6.10 Bayesian bootstrap regression
We implement the Bayesian bootstrap (Donnald B. Rubin 1981) for linear regression models. In particular, the Bayesian bootstrap simulates the posterior distributions by assuming that the sample cumulative distribution function (CDF) is the population CDF (this assumption is also implicit in the frequentist bootstrap (B. Efron 1979)).
Given \(y_i \stackrel{i.i.d.}{\sim} \mathcal{F}\), where \(\mathcal{F}\) does not specify a particular parametric family of distributions, but instead sets \(\mathbb{E}(y_i \mid \boldsymbol{x}_i) = \boldsymbol{x}_i^{\top} \boldsymbol{\beta}\), with \(\boldsymbol{x}_i\) being a \(K\)-dimensional vector of regressors and \(\boldsymbol{\beta}\) a \(K\)-dimensional vector of parameters, the Bayesian bootstrap generates posterior probabilities for each \(y_i\), where the values of \(\boldsymbol{y}\) that are not observed have zero posterior probability.

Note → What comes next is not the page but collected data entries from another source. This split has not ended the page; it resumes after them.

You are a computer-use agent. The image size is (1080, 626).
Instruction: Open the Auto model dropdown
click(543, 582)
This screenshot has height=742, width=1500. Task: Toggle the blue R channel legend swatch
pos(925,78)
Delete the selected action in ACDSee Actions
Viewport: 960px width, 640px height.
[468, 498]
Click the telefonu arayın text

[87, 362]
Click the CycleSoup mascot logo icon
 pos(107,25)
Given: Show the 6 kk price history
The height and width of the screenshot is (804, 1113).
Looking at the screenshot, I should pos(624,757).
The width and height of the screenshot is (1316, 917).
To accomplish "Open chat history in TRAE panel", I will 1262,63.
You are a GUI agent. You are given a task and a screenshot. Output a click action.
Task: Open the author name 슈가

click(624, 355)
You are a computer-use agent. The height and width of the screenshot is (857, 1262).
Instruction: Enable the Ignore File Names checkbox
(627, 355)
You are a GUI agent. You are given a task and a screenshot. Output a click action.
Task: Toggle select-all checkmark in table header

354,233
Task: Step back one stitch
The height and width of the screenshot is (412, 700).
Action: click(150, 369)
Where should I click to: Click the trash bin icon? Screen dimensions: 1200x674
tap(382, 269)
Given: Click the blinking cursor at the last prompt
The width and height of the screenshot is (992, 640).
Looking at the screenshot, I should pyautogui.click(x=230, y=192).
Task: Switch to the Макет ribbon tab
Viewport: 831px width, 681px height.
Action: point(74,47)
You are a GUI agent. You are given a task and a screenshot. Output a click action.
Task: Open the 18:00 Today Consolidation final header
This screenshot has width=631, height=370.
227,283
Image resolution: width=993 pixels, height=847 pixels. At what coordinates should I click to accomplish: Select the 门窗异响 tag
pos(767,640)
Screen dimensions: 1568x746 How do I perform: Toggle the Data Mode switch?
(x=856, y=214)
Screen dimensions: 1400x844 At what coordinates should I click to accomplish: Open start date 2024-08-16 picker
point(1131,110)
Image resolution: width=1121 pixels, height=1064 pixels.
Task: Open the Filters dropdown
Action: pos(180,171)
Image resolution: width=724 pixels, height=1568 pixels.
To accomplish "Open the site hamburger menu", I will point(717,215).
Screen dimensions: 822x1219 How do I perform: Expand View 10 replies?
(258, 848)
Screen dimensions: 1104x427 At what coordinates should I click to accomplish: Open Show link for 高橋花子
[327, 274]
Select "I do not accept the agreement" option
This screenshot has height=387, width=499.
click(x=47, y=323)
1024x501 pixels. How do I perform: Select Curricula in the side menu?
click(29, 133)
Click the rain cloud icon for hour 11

The algorithm to implement the Bayesian bootstrap is the following:
Draw g ∼ Dir(α1, α2, ..., αN) such that αi=1 for all i g=(g1, g2, ..., gN) is the vector of probabilities to attach to (y1,x1), (y2,x2), ..., (yN,xN) for each Bayesian bootstrap replication. Sample (yi,xi) N times with replacement and probabilities gi, i=1,2, ...,N. Estimate β using ordinary least squares in the model E(y|X)=Xβ, y being a S1 dimensional vector, and X a S1 X K matrix from the previous stage. Repeat this process S times. The distribution of β(s) is the Bayesian distribution of β.
Example: Simulation exercise
Let’s perform a simulation exercise to evaluate the performance of the previous Algorithm for inference using the Bayesian bootstrap. The data-generating process is defined by two regressors, each distributed as standard normal. The location vector is \(\boldsymbol{\beta} = \left[1 \ 1 \ 1\right]^{\top}\), with a variance of \(\sigma^2 = 1\), and the sample size is 1,000.
The following Algorithm illustrates how to use our GUI to run the Bayesian bootstrap. Our GUI is based on the bayesboot command from the bayesboot package in R. Exercise 11 asks about using this package to perform inference in this simulation and compares the results with those obtained using our GUI with \(S = 10000\).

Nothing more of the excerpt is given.